A previous Pollard Protest
A previous Pollard ProtestIsrael News photo

One thousand young idealists, the vast majority of whom were not born when Jonathan Pollard began his prison sentence, are out on the streets and in the shopping malls today, trying yet again to arouse awareness of Pollard’s plight.

Just days before the summer vacation ends, the youths are standing at intersections and commercial centers around the country, handing out flyers and “We Want Jonathan Home!” bumper stickers.

“This is an initiative that arose spontaneously,” says Asher Mivtzari, a leader of the Free Pollard campaign. “There were simply a bunch of youth who were unable to enjoy their summer vacation when they realized that at the same time, Jonathan Pollard was still sitting in jail, day in and day out. And so they decided to do the only thing they could – try to get as may people as they can to wake up and exert pressure on their leaders.”

Israel National News contacted coalition whip MK Ze’ev Elkin of the Likud, known to be a supporter of the Pollard cause. “Have you spoken to Netanyahu recently about this?” Elkin was asked, and responded, “Netanyahu is not the problem. He is the one who made the most efforts to have him released, at the Wye Plantation agreement in October 1998; Pollard was almost freed, but at the last minute, possibly because of the media reports, Clinton changed his mind.”

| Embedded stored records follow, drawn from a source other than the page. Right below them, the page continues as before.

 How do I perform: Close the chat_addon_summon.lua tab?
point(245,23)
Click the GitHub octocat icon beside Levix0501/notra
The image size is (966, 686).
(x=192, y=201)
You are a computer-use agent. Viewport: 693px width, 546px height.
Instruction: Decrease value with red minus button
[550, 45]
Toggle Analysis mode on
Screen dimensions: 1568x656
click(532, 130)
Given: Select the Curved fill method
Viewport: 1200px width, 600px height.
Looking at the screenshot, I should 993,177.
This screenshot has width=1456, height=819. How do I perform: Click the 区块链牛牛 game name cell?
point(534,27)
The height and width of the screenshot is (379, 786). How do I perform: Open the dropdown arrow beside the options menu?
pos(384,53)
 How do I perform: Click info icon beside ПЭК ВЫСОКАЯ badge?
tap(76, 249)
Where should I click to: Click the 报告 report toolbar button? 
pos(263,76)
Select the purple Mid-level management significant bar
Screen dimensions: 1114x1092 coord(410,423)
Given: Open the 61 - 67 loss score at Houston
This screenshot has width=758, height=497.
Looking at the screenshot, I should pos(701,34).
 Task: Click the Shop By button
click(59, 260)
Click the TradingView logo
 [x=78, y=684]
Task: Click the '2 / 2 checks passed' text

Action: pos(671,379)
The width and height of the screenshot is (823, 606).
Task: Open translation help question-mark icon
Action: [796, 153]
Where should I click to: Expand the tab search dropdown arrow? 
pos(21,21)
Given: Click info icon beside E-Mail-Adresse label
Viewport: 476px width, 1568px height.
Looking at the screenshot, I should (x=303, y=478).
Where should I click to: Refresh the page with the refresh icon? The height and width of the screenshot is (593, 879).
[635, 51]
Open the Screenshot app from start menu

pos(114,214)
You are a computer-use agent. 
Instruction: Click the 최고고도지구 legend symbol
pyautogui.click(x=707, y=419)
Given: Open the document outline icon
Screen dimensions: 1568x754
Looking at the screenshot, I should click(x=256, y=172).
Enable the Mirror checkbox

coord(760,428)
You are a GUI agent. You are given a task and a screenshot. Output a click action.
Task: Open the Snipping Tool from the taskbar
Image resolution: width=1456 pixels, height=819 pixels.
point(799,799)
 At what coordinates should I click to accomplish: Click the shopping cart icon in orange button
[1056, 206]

In fact, however, both former CIA head George Tenet and former Ambassador Dennis Ross have taken “credit” for having convinced Clinton to renege on his pledge to free Pollard. Tenet wrote in his memoirs that it was his threat to resign that scuttled the idea of freeing Pollard, while Ross said that he advised Clinton to “save the Pollard card” for when the United States would need to pressure Israel in the future. Others say that it was Clinton who reneged of his own accord on his promise.

In any event, Elkin said that the Pollard issue always comes up between Israel and the U.S., and that he is not optimistic that Barack Obama, “much more antagonistic to Israel than previous American administrations,” will agree to release him.

Mivtzari rejects this pessimistic approach. “Why doesn’t the government have a Haggai Hadas assigned to the Pollard case?” he asks. [In May 2009, Netanyahu appointed former senior Mossad official Hagagi Hadas as his special representative for the return of abducted IDF soldier Gilad Shalit – ed.]

“The government should be doing more than it is,” Mivtzari says. “Obama might be antagonistic, but he needs something to show the Israeli public that he is not as anti-Israel as he seems, and this would be the perfect ‘out’ for him. Our government needs to act more solidly.”

One student participating in today’s Pollard Day activities wrote as follows:

“How much longer can we be silent and ignore? … Picture yourselves in a closed room without windows, picture searing pain and longing, picture your bodies pained and wounded, burning in summer and freezing in winter… Picture yourselves in this infinite hell for five minutes… or a year… We have a brother who has been in this situation for 25 years already, 9,030 days, 216,720 hours, 13,003,200 minutes of pure torture - and it was all for us.

“He understood that there is me, and there is you, and there is me and you together; that if I am hurting, then you are no longer whole, that all of Israel is responsible for one another, in the truest and simplest meaning of the terms. But we – what did we do? We were silent – and even worse, we forgot…

“It is in our hands. Together, we will end this nightmare. Together, we will bring Pollard home. Alive.”